Certainly there are, and have been, populations of human beings who live peacefully and cooperatively among themselves and their neighbors. The Australian aborigines, as mentioned, rejected warfare and tool use to remain living in the seasonally shifting unity consciousness of the Dreamtime. Why does it thus seem we are fated to be, on the whole, aggressive dominators? Is it evolutionary fate, or a choice? Is it our nature or our training? Individual human beings and small groups are certainly capable of compassion, caring, egalitarian sharing, and mutually beneficial problem solving. Why, then, are our largest and most prominent social institutions compelled to abide by the driving force of aggressive imperialism, self-interest, and territorial resource domination?
Social historian Riane Eisler studied and wrote a great deal about the development of dominator styles of culture in her book
The Chalice and the Blade
. She found that history, as commonly understood, begins with the advent of the dominator style and the subsequent control of resources with the development of city-states in the Middle East. But this particular mode of culture is not the norm; it does not faithfully represent the larger span of
Homo sapiens
’ presence on the planet, which stretches back some 200,000 years.
Prior to the advent of “the dominator mode” in about 5000 BC, there was a lot going on. This earlier phase was simply labeled “prehistory” and until the work of archaeologist Marija Gimbutas wasn’t acknowledged or explored by historians because the cultural groups in that period behaved very differently from the later dominator cultures. Eisler called these cultures “partnership” cultures, and in many ways they exhibited traits and behaviors the very opposite of the dominator cultures. An emphasis on peaceful relations, cooperative strategies, expressive art, pottery, painting, poetry, mutually beneficial trade, religious rituals at birth and death, even early script has been identified. A pantheon of animal, sky, and earth deities centering on the archetype of the Great Mother as a transformational mystery is a key to understanding these early partnership cultures.
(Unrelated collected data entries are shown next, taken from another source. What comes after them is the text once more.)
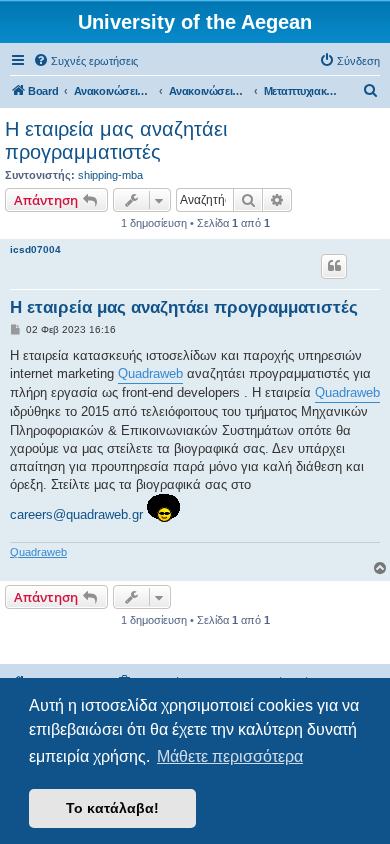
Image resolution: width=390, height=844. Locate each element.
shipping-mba (110, 175)
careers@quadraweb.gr (76, 514)
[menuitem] (85, 61)
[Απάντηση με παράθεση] (334, 266)
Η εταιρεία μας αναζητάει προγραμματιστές (116, 140)
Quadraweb (150, 373)
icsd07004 (35, 249)
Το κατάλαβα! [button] (112, 808)
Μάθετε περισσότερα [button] (230, 756)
Eisler observes that the partnership style is evident in human societies for the great majority of the human presence on this planet. The dominator style that has typified the recent 5,000 years, increasingly and globally so into modern times, is an exception. Or, let us say, it’s not the only option. These two different cultural styles represent two poles of behavior that human beings are capable of expressing and formalizing into the defining institutions and attitudes of entire civilizations. The partnership style tends to organize around reverence and awe for the principle of an ever-renewing Great Mother—Nature in all its multiple aspects, experienced as a sacred unity. Human beings in this mind-set perceive themselves as participating in the great mystery play of life and being. The dominator style, on the other hand, is organized around male gods and rulers, man-made laws wielding punitive control, and hierarchies of power structure. In this mind-set, nature is artificially divided up into separate conceptual parts that can be owned and controlled. In this view, separate states of being and the different domains of nature are not perceived from the larger perspective of a unifying whole. An abstract division has taken place and the sense of the whole has been lost. This is, again, humanity ejecting itself from Eden, from the Dreamtime.
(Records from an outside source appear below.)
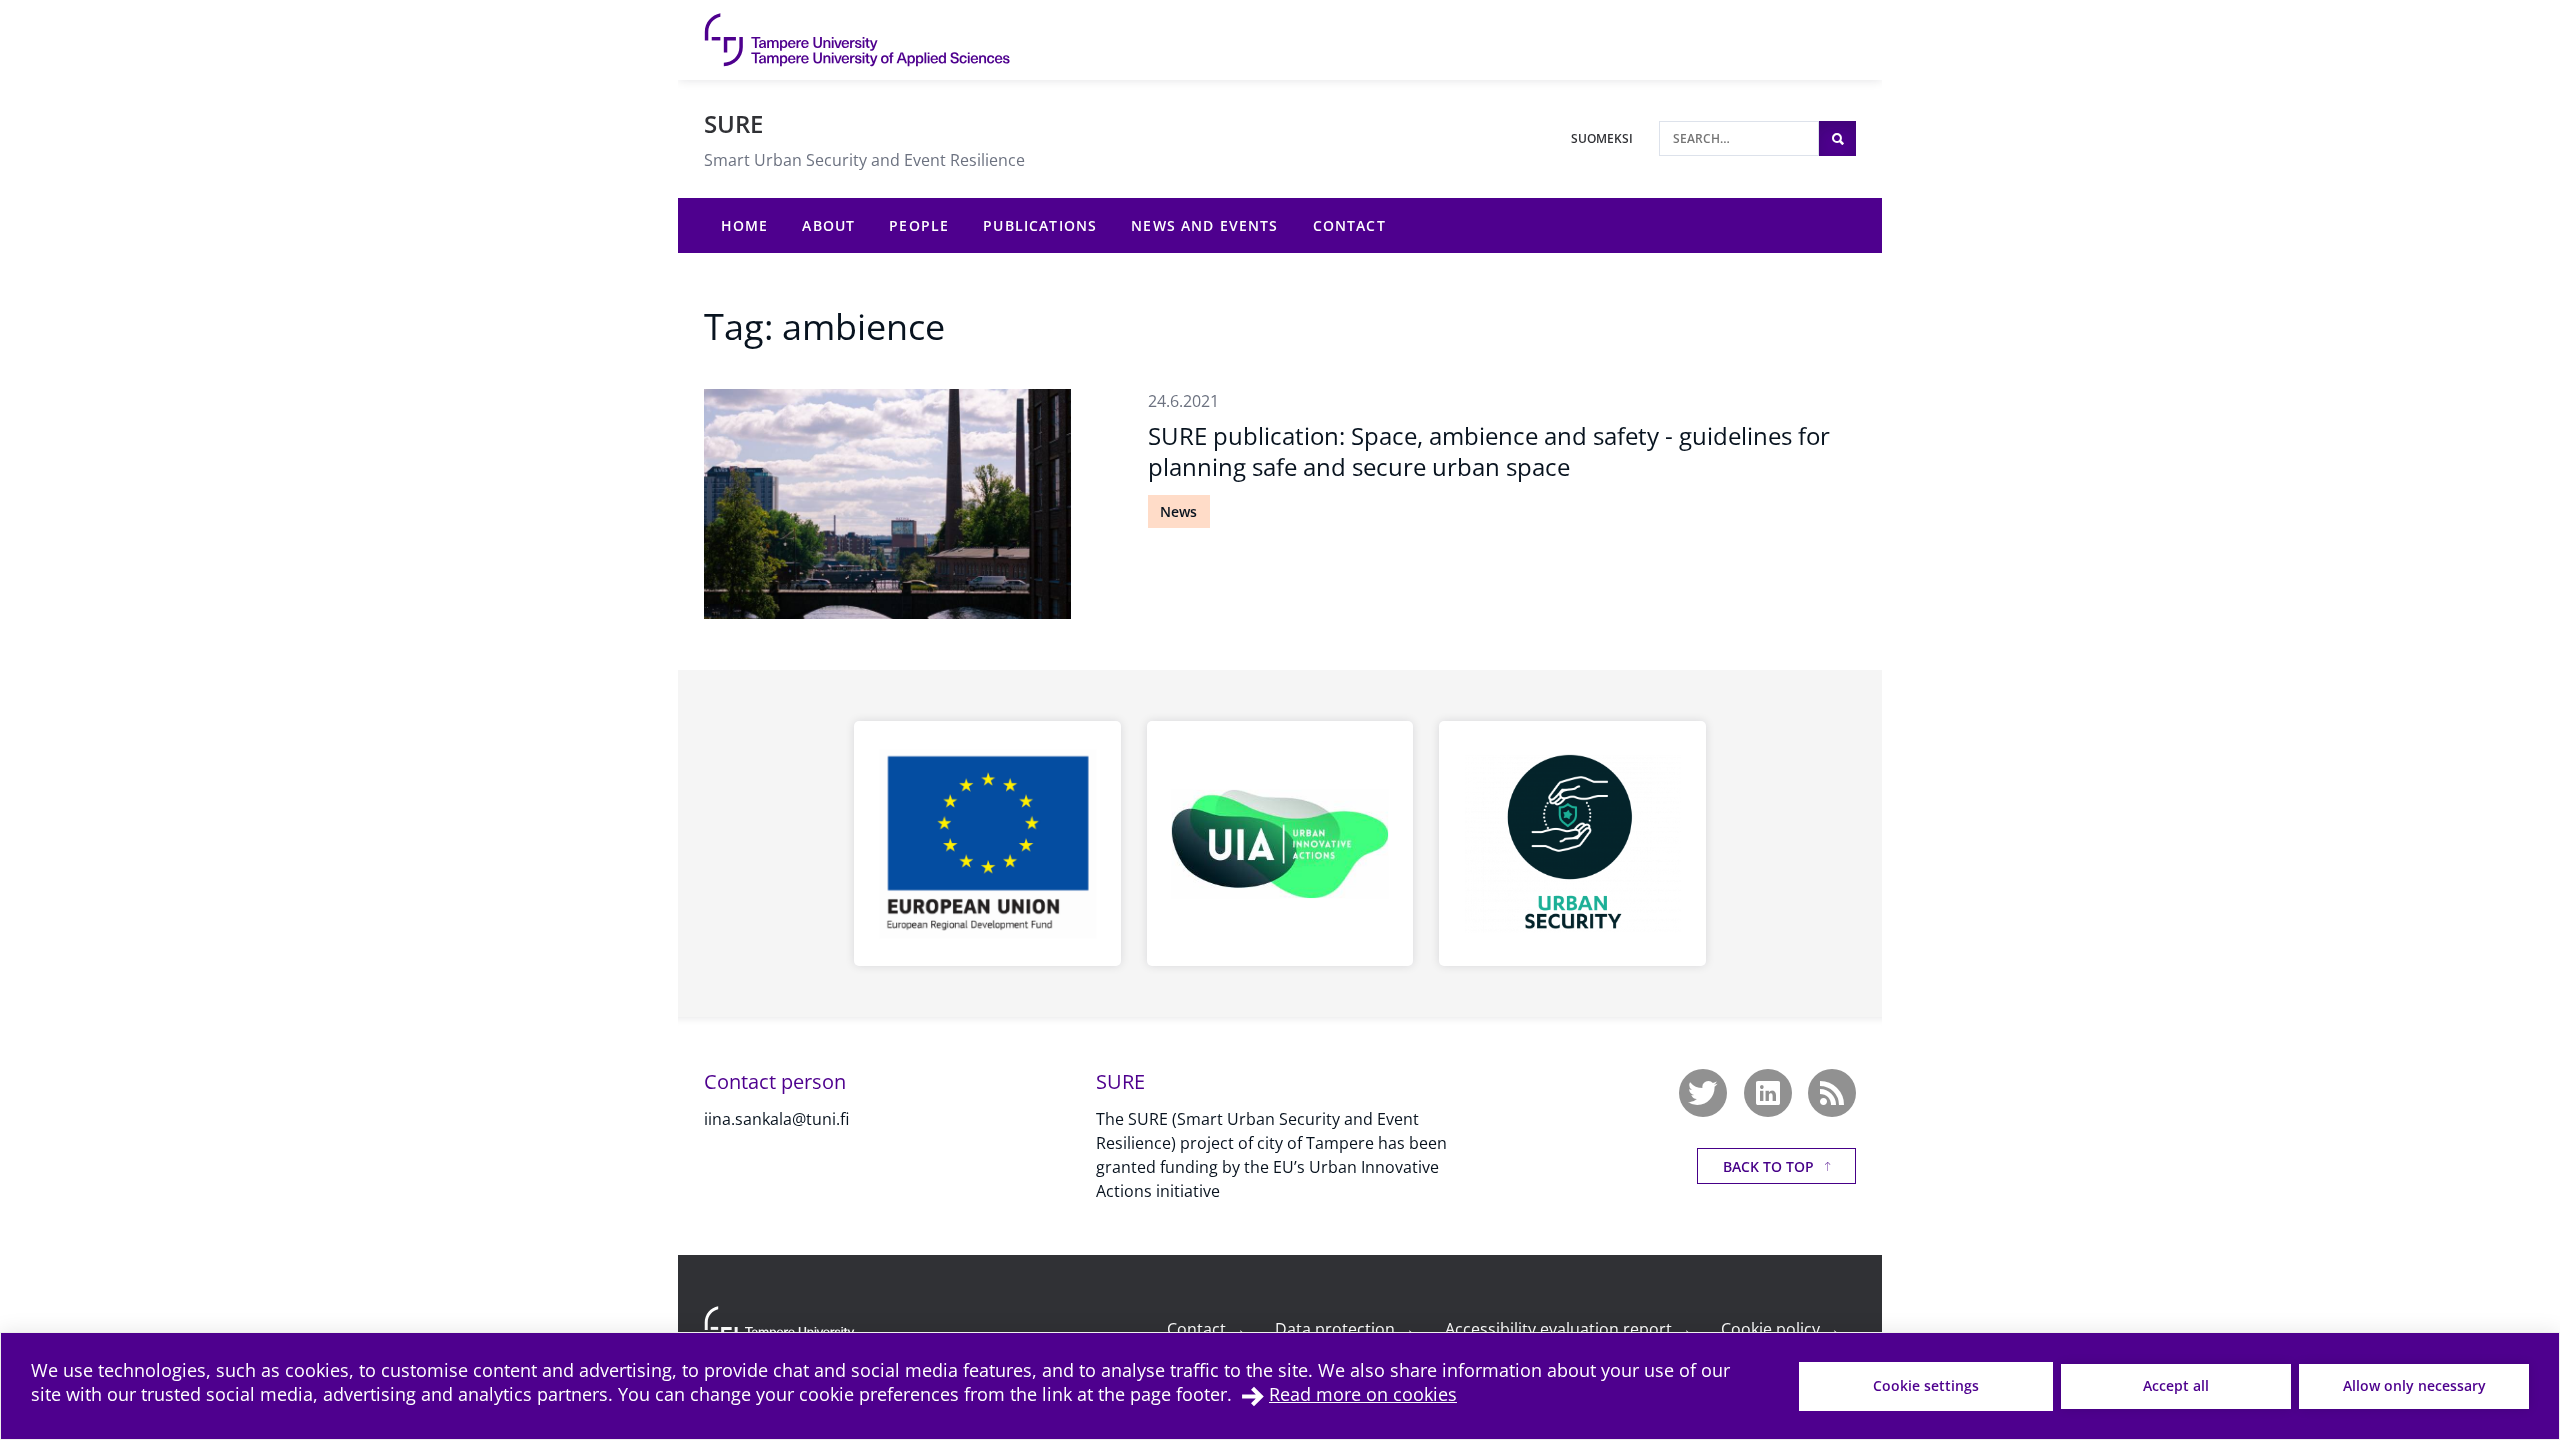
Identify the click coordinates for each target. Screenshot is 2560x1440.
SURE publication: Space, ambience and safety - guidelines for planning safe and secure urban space (1489, 451)
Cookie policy (1780, 1329)
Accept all (2176, 1385)
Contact (1206, 1329)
Although gender is evident in these two styles, Eisler takes the high road and her terminology, partnership and dominator, is intended to remove gender from the equation. This is an important distinction. A common mistake in understanding these ideas is to think the choice is between patriarchy and matriarchy, in which matriarchy is simply the old male power structure and tendency to dominance wearing a dress. The partnership mode, however, is fundamentally different from the dominance mode. Compared to the dominator mode, it is far more compassionate, humane, relational, communicative, integrative, and selfless.